##### Textabschnitt

Der zweite Vorschlag sah die Einrichtung einer Kontaktgruppe für alternative Kraftstoffe mit der Aufgabe vor, die Europäische Kommission im Hinblick auf die Marktentwicklung für alternative Kraftstoffe im Allgemeinen und für Erdgas und Wasserstoff im Besonderen zu beraten. Die Kontaktgruppe sollte eine Analyse für die kommenden 20 Jahre im Hinblick auf das Ziel der Europäischen Kommission vornehmen, den Markt für alternative Kraftstoffe bis 2020 derart auszubauen, dass ein Fünftel (20 %) aller Kraftstoffe auf Erdölbasis durch Alternativkraftstoffe substituiert werden können.

2.4

Im Dezember 2003 legte die Kontaktgruppe einen sorgfältig ausgearbeiteten und objektiven Bericht (11) vor.

##########
##### Gegebene Daten

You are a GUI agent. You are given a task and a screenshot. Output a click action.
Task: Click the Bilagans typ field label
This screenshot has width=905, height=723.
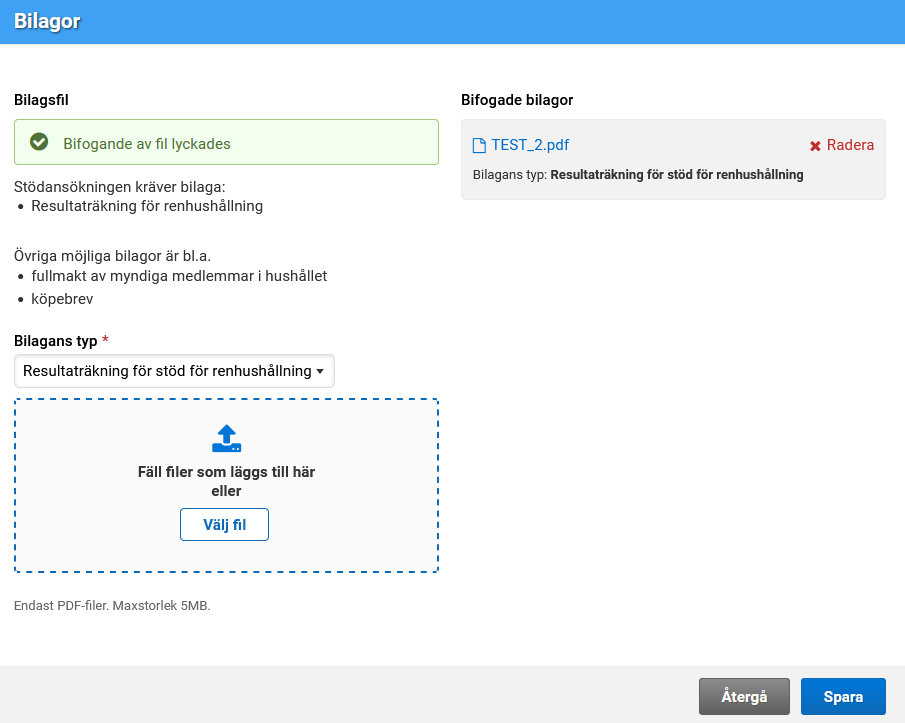pos(56,341)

##########

_Aufgabe A_
Gib aus dem Textabschnitt über alternative Kraftstoffe die Stelle zwischen "Der zweite Vorschlag" und "objektiven Bericht (11) vor." wörtlich wieder, beide Grenzen eingeschlossen.
_Aufgabe B_
Übersetze diesen Satz aus dem Textabschnitt über alternative Kraftstoffe ins Englische: „Die Kontaktgruppe sollte eine Analyse für die kommenden 20 Jahre im Hinblick auf das Ziel der Europäischen Kommission vornehmen, den Markt für alternative Kraftstoffe bis 2020 derart auszubauen, dass ein Fünftel (20 %) aller Kraftstoffe auf Erdölbasis durch Alternativkraftstoffe substituiert werden können.“
_Aufgabe C_
Knüpfe an den letzten Satz des Textabschnitts über alternative Kraftstoffe an und schreib ihn weiter.

_Endergebnis A_
Der zweite Vorschlag sah die Einrichtung einer Kontaktgruppe für alternative Kraftstoffe mit der Aufgabe vor, die Europäische Kommission im Hinblick auf die Marktentwicklung für alternative Kraftstoffe im Allgemeinen und für Erdgas und Wasserstoff im Besonderen zu beraten. Die Kontaktgruppe sollte eine Analyse für die kommenden 20 Jahre im Hinblick auf das Ziel der Europäischen Kommission vornehmen, den Markt für alternative Kraftstoffe bis 2020 derart auszubauen, dass ein Fünftel (20 %) aller Kraftstoffe auf Erdölbasis durch Alternativkraftstoffe substituiert werden können.

2.4

Im Dezember 2003 legte die Kontaktgruppe einen sorgfältig ausgearbeiteten und objektiven Bericht (11) vor.

_Endergebnis B_
The contact group was to carry out an analysis covering the coming 20 years in view of the European Commission's goal of expanding the market for alternative fuels by 2020 to the point where one fifth (20%) of all petroleum-based fuels could be replaced by alternative fuels.

_Endergebnis C_
3.   Das 2020-Ziel und seine Verwirklichung

3.1

Nach dem Aktionsplan der Europäischen Kommission sind Biokraftstoffe, Erdgas und Wasserstoff die drei alternativen Kraftstoffe, die bei der Verwirklichung einer 20 %igen Substituierung den Erwartungen zufolge die wichtigste Rolle spielen dürften, und zwar in folgendem Umfang:

Jahr

Biokraftstoffe

Erdgas

Wasserstoff

Insgesamt

2005

2

 

 

2

2010

6

2

 

8

2015

7

5

2

14

2020

8

10

5

23

3.1.1

Der Anteil von Biokraftstoffen soll ab 2005 2 % betragen und bis 2020 auf 8 % gesteigert werden. Sämtliche Kraftstoffe auf Biomasse-Basis werden im Allgemeinen als Biokraftstoff bezeichnet. Die wichtigsten Biokraftstoffarten für den Straßenverkehr sind derzeit folgende:

3.1.1.1

Bioethanol, d.h. Ethanol (EtOH) oder auch Ethylalkohol, wird durch die Fermentierung von stärkehaltigen Agrarerzeugnissen wie Getreide und Zuckerrüben gewonnen. Es wird entweder in reiner Form als Ersatzstoff für Ottokraftstoffe verwendet, beispielsweise in Brasilien, allerdings sind dann spezielle Motoren erforderlich, oder aber es wird Ottokraftstoffen beigemischt, und zwar in Reinform oder in Form des synthetisch hergestellten ETBE (Ethyl-Tertiär-Butyl-Ether). Gemäß den Spezifikationen, die die Kraftstoffqualität bestimmen, kann Ottokraftstoffen bis zu 5 % Ethanol beigemischt werden, ohne dass dies motorliche Modifizierungen erforderlich macht.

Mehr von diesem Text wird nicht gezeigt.